===== SELECTED TEXT =====

It also provides some methods to create a database and to add entries in the database.
- Parameters:
file – path to Bindiff database
permission – permission to use for opening database (default: ro)
- add_basic_block_match(fun_addr1: int, fun_addr2: int, bb_addr1: int, bb_addr2: int) int [source]¶
Add a basic block match in database.
- Parameters:
fun_addr1 – function address of basic block in primary
fun_addr2 – function address of basic block in secondary
bb_addr1 – basic block address in primary
bb_addr2 – basic block address in secondary
- Returns:
id of the row inserted in database.
- add_function_match(fun_addr1: int, fun_addr2: int, fun_name1: str, fun_name2: str, similarity: float, confidence: float = 0.0, identical_bbs: int = 0) int [source]¶
Add a function match in database.
- Parameters:
fun_addr1 – primary function address
fun_addr2 – secondary function address
fun_name1 – primary function name
fun_name2 – secondary function name
similarity – similarity score between the two functions
confidence – confidence score between the two functions
identical_bbs – number of identical basic blocks
- Returns:
id of the row inserted in database.
- add_instruction_match(entry: int, inst_addr1: int, inst_addr2: int) None [source]¶
Add an instruction match in database.

===== DATA PROVIDED =====

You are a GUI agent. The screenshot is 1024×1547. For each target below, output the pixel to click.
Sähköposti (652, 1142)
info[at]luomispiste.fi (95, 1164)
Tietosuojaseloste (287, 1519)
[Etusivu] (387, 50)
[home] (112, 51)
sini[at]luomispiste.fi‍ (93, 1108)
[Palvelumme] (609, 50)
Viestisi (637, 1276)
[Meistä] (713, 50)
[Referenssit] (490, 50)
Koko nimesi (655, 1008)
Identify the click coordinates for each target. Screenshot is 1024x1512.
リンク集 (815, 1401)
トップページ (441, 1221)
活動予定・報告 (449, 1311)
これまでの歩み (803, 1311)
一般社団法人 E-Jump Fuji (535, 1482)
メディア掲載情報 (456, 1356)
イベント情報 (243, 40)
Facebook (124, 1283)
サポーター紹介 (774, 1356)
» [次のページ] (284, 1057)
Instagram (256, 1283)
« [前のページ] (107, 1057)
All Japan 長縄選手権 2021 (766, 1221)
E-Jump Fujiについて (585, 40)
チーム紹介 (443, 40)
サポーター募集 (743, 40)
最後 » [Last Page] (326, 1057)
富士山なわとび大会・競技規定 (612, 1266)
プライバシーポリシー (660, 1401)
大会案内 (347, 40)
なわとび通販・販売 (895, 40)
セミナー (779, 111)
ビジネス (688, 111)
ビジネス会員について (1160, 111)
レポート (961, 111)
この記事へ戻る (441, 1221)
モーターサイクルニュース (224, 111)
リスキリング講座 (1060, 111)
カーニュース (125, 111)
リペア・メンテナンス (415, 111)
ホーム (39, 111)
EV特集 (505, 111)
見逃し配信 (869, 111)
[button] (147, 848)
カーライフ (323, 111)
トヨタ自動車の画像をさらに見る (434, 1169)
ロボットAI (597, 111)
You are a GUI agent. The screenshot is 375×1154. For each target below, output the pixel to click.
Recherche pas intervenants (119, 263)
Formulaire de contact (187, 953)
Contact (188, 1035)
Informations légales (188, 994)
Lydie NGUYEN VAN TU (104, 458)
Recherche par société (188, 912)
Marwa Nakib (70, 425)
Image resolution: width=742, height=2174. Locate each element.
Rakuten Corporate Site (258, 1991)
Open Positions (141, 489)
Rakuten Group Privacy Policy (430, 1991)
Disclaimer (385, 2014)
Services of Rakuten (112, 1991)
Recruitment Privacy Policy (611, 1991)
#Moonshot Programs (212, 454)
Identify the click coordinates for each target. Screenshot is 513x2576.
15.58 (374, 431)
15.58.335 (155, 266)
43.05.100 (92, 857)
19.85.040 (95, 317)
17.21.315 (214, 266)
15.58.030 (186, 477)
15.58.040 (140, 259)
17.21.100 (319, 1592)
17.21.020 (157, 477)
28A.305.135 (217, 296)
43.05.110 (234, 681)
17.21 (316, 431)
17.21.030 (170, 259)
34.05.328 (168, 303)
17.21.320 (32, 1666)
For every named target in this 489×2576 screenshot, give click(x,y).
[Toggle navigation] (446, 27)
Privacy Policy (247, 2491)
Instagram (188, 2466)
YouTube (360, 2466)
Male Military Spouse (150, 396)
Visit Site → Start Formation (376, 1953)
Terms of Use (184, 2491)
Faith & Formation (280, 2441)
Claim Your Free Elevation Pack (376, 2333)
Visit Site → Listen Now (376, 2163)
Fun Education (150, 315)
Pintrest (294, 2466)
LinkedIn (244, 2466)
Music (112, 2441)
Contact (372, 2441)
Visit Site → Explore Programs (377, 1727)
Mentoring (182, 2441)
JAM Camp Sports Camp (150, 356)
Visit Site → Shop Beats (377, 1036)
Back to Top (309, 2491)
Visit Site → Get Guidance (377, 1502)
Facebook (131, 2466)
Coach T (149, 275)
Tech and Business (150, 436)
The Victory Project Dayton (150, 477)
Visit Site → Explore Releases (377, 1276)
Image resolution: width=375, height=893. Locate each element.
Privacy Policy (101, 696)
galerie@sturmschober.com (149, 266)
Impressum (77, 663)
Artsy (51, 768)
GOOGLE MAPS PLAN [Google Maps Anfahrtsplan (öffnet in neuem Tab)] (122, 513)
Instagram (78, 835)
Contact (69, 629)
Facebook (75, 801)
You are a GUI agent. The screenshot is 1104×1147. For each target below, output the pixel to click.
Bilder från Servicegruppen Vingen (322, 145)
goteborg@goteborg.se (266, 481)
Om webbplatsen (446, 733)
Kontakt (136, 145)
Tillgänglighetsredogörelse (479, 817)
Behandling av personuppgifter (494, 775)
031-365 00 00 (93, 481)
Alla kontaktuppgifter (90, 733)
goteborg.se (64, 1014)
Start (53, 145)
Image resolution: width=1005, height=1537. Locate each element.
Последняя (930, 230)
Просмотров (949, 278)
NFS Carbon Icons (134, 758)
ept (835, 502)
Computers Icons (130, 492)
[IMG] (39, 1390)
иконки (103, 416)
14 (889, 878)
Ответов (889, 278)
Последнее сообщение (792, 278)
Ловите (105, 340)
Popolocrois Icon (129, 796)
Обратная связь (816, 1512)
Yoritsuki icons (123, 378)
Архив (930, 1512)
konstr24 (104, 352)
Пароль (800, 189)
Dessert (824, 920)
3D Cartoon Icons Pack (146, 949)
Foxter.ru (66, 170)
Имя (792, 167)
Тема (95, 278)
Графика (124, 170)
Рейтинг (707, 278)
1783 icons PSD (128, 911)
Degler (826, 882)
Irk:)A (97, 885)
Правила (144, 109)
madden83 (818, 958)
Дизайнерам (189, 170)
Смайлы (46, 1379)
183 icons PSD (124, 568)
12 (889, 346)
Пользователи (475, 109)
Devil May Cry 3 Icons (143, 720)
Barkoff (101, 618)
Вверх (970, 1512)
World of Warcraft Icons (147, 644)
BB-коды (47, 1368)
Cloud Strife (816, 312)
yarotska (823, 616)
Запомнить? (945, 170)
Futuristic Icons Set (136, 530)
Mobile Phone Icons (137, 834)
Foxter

=====

* WHAT IS ASKED
a) Edit the Bindiff documentation: give it again from "It also provides" up to and including "database (default: ro)", with "path" replaced by "file path".
b) List every parameter that the Bindiff documentation gives for the add_function_match method.

* ANSWERS BY TASK
a)
It also provides some methods to create a database and to add entries in the database.
- Parameters:
file – file path to Bindiff database
permission – permission to use for opening database (default: ro)

b) fun_addr1, fun_addr2, fun_name1, fun_name2, similarity, confidence, identical_bbs